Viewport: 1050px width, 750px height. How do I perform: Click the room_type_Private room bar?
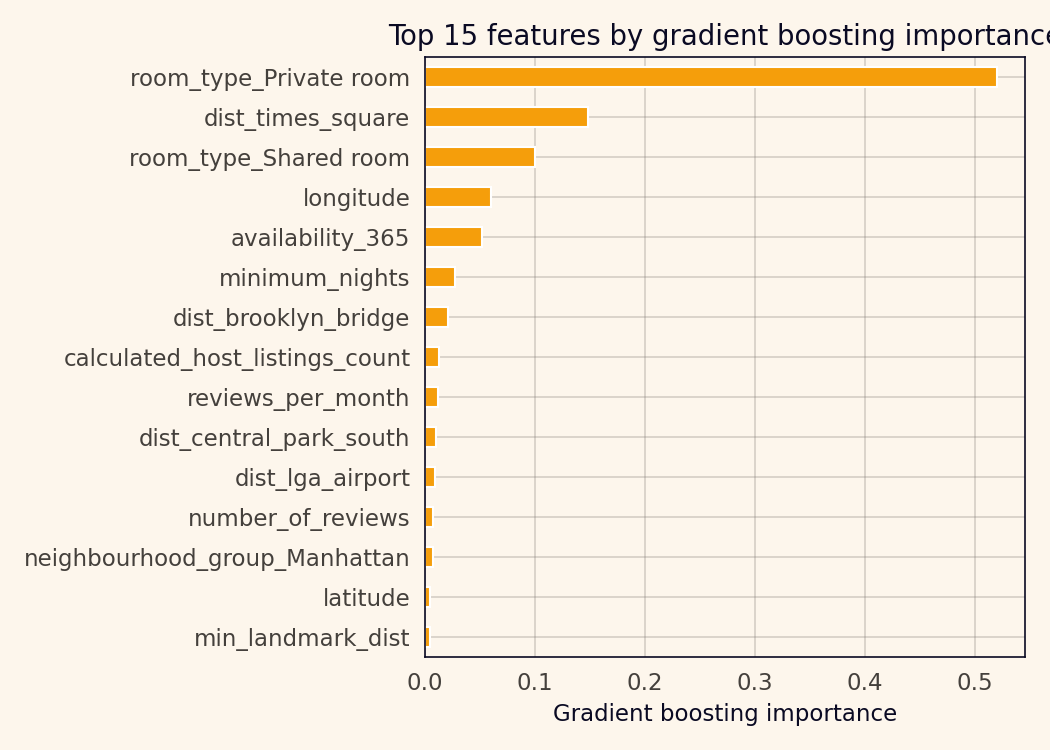click(x=710, y=77)
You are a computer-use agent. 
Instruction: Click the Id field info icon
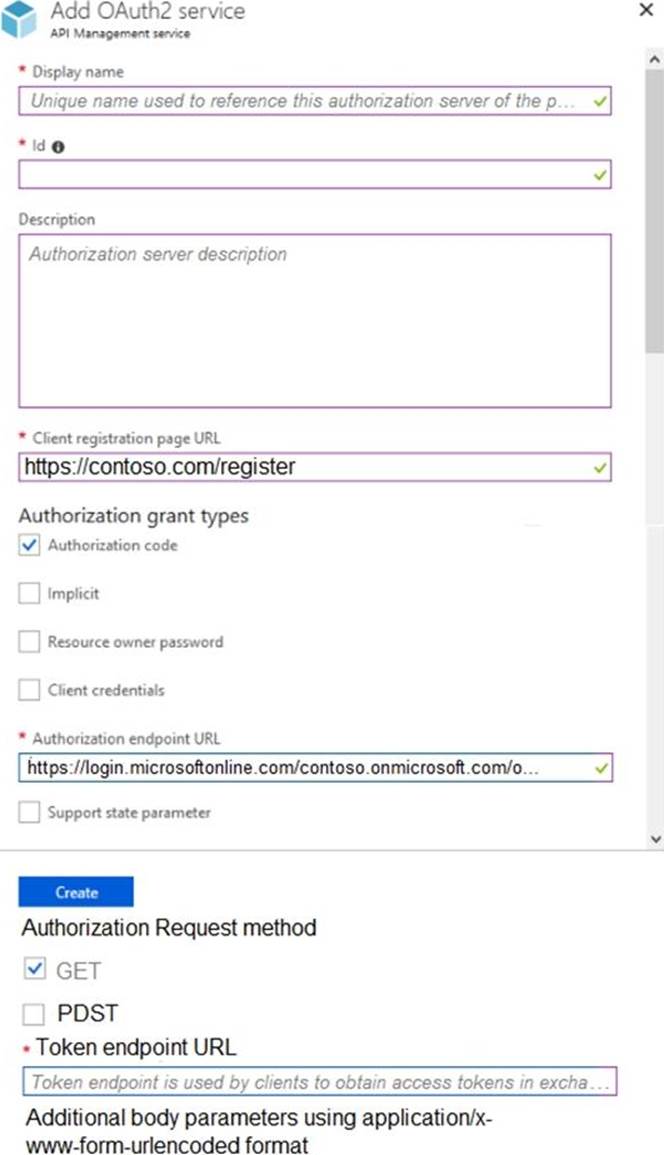(58, 146)
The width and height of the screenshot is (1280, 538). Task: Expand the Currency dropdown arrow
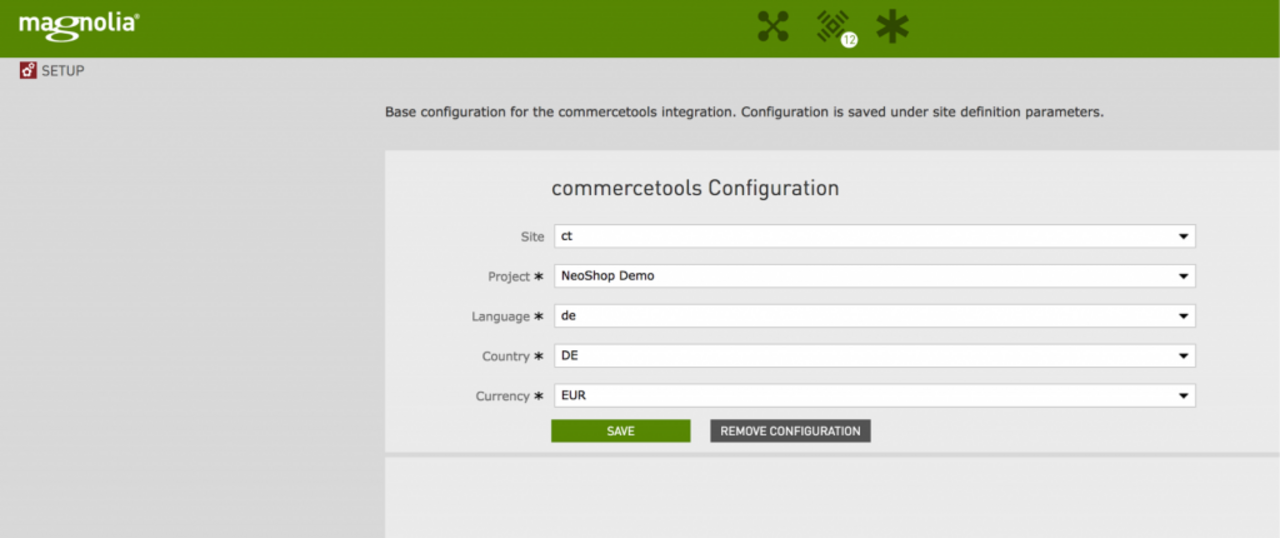[1183, 396]
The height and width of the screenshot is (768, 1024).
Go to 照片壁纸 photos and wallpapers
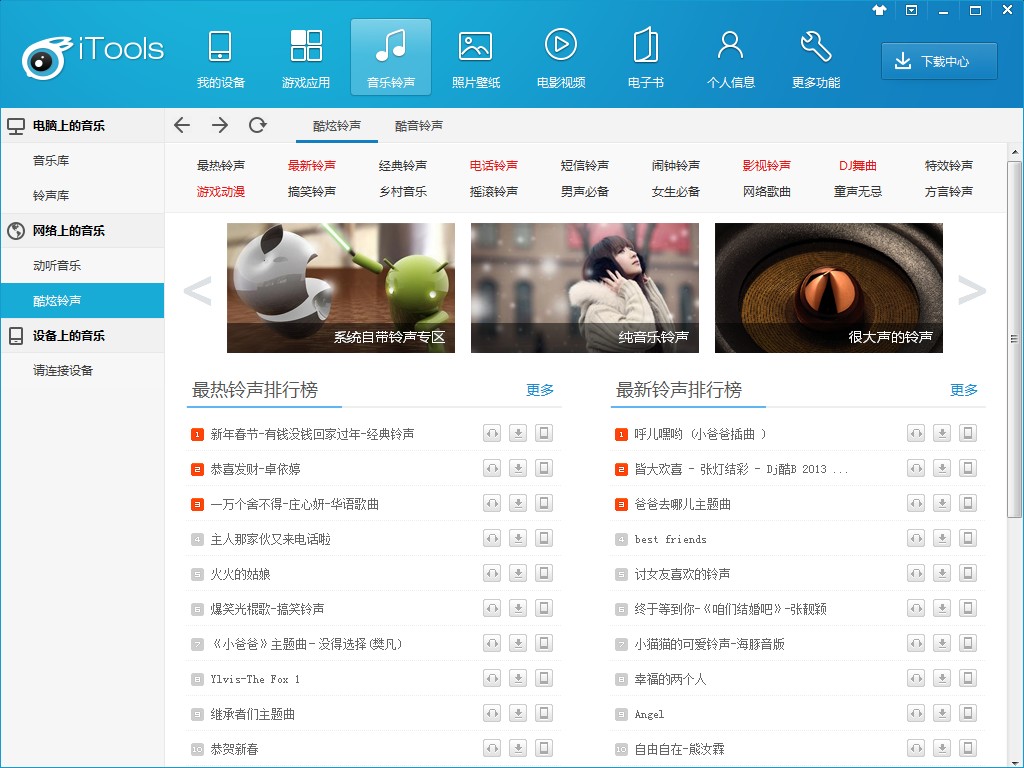[x=475, y=58]
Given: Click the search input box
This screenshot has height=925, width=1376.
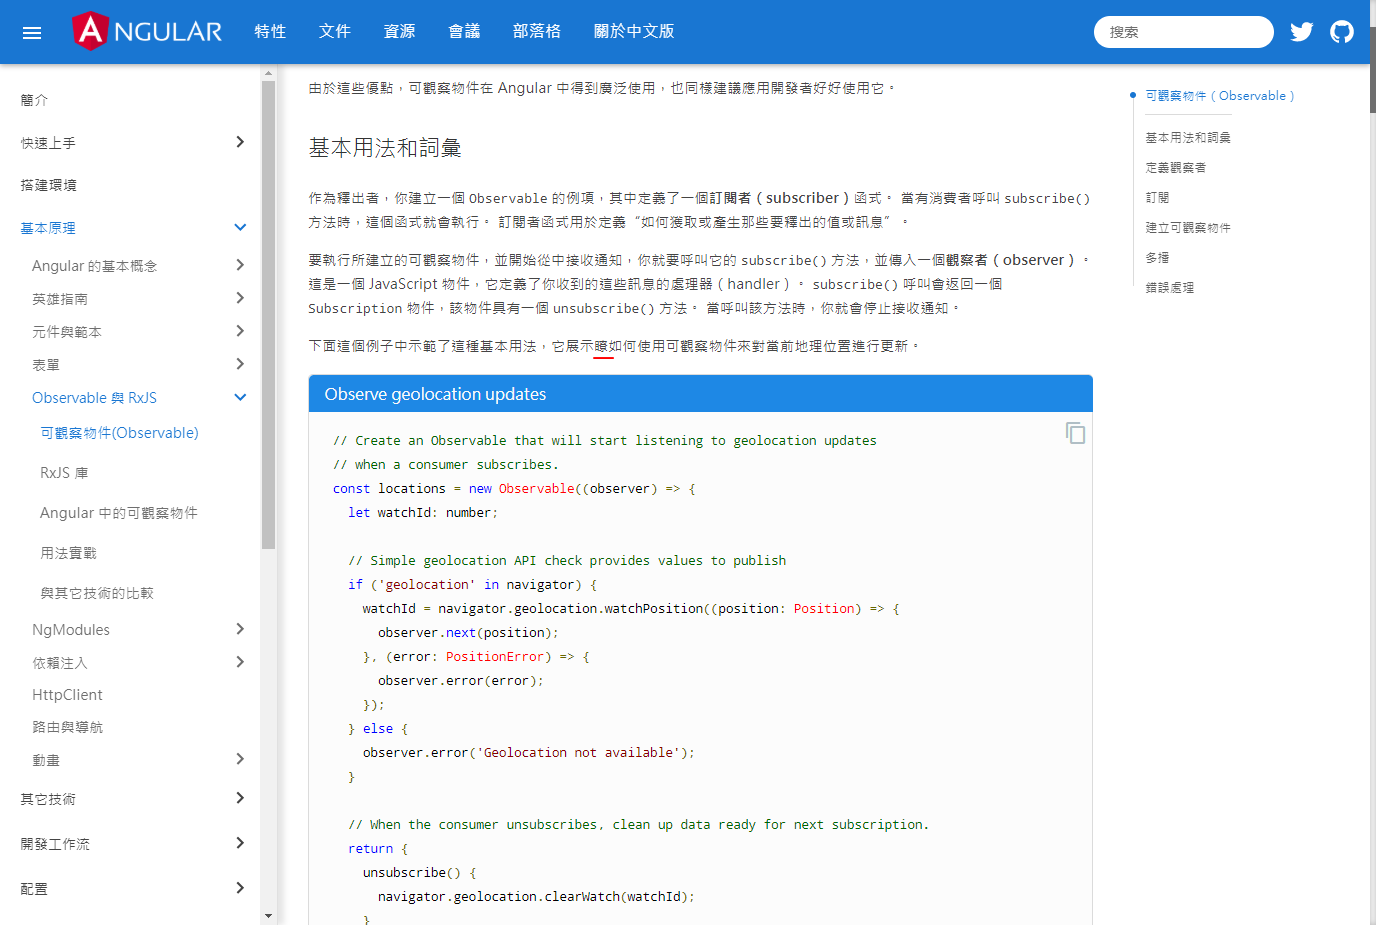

+++++

■ **What to do**
Your answer must be the lines from the one containing "Go to 照片壁纸 photos and wallpapers" through the final line of the entries, duplicated exactly, with both ends kept and all pictures left out.

■ **Completed exercise**
Go to 照片壁纸 photos and wallpapers
[x=475, y=58]
Given: Click the search input box
This screenshot has height=925, width=1376.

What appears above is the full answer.